- [Task details]:
Work through the listing below, copying each line that carries the word "will".

BEGIN Information provided

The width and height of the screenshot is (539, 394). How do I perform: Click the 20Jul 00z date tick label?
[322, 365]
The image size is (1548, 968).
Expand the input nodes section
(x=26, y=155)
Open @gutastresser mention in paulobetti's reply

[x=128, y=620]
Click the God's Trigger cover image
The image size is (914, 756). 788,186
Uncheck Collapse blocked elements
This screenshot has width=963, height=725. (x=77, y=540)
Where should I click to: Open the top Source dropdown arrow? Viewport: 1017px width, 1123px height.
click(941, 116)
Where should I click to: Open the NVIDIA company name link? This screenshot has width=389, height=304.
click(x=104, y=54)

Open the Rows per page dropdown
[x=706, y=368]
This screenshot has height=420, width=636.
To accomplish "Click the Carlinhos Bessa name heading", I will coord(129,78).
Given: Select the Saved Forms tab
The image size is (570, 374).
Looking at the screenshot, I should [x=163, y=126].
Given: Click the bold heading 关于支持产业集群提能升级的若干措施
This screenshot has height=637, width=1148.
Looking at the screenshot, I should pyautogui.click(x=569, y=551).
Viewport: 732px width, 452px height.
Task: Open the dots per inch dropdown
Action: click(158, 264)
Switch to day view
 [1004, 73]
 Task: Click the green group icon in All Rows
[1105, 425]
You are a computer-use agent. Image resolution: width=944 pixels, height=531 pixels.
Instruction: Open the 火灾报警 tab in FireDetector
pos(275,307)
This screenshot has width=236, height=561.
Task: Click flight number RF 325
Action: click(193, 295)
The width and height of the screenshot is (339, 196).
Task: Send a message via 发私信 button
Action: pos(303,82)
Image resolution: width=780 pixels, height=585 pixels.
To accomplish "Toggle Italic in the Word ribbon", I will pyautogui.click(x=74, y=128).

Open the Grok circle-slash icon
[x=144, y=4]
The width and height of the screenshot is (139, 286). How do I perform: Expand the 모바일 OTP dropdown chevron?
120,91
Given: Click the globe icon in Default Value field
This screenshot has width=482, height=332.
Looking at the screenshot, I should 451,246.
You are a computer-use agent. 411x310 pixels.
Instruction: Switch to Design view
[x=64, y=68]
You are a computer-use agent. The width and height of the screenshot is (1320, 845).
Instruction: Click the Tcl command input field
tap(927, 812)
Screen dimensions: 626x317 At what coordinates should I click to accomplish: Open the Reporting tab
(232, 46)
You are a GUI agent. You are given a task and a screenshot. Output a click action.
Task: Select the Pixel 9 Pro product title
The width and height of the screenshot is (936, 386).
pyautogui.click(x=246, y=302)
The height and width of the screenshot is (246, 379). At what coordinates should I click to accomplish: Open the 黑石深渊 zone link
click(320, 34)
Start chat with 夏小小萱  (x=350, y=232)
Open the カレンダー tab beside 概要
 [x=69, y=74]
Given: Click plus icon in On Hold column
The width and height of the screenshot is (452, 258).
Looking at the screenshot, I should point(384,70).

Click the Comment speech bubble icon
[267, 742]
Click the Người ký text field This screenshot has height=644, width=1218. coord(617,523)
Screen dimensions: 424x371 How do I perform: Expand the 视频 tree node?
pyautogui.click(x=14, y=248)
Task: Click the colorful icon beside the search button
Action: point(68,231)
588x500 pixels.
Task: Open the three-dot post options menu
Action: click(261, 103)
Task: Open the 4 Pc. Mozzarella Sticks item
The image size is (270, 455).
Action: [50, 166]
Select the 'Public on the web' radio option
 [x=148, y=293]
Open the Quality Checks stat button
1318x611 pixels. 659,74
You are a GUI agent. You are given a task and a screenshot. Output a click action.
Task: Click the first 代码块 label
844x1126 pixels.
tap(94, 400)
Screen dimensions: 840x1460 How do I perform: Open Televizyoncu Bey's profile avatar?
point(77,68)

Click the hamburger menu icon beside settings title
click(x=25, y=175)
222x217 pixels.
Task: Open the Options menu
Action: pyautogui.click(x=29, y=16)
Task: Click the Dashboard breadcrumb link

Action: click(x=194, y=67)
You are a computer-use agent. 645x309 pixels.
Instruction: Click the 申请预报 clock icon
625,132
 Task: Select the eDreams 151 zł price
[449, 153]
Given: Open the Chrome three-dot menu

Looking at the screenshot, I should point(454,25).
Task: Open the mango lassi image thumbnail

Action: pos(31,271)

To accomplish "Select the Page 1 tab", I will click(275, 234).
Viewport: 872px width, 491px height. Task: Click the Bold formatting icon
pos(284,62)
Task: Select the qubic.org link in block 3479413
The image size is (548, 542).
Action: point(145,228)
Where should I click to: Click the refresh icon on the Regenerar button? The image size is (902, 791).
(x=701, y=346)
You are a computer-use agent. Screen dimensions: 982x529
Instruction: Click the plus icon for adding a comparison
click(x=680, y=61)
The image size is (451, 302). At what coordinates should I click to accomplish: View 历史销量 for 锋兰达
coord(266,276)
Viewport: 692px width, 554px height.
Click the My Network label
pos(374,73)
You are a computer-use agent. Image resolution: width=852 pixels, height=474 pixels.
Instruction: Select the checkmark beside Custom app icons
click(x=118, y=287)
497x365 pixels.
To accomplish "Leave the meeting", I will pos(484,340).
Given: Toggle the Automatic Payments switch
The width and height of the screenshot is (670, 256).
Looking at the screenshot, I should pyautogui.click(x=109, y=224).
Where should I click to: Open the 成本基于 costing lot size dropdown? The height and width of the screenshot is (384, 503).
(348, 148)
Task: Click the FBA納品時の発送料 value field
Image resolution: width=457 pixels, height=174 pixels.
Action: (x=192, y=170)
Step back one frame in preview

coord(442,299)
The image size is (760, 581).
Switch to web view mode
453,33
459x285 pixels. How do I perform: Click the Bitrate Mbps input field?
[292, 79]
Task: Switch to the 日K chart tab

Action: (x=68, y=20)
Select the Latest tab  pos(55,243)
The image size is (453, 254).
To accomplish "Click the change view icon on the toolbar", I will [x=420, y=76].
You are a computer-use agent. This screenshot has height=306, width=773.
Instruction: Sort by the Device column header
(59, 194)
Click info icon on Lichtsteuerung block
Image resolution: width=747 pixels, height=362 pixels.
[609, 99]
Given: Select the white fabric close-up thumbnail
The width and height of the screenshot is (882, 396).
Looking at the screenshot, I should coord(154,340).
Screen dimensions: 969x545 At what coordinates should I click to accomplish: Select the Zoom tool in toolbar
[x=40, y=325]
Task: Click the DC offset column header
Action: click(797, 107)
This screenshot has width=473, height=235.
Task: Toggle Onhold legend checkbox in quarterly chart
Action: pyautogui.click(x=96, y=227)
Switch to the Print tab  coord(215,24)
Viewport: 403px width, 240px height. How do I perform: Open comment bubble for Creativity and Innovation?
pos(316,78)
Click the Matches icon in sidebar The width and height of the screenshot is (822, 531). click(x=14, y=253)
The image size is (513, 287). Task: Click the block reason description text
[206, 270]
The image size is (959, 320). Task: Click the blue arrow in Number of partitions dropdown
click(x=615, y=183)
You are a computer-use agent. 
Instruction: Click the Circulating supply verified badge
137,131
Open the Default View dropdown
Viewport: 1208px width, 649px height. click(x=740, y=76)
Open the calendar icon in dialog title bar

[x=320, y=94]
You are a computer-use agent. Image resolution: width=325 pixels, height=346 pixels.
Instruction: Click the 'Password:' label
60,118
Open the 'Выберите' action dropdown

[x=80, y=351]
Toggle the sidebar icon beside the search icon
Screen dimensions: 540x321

END Information provided

- [Answer for the task]:
To accomplish "Click the Carlinhos Bessa name heading", I will coord(129,78).
To accomplish "Toggle Italic in the Word ribbon", I will pyautogui.click(x=74, y=128).
To accomplish "Select the Page 1 tab", I will click(275, 234).
To accomplish "Leave the meeting", I will pos(484,340).
To accomplish "Click the change view icon on the toolbar", I will [x=420, y=76].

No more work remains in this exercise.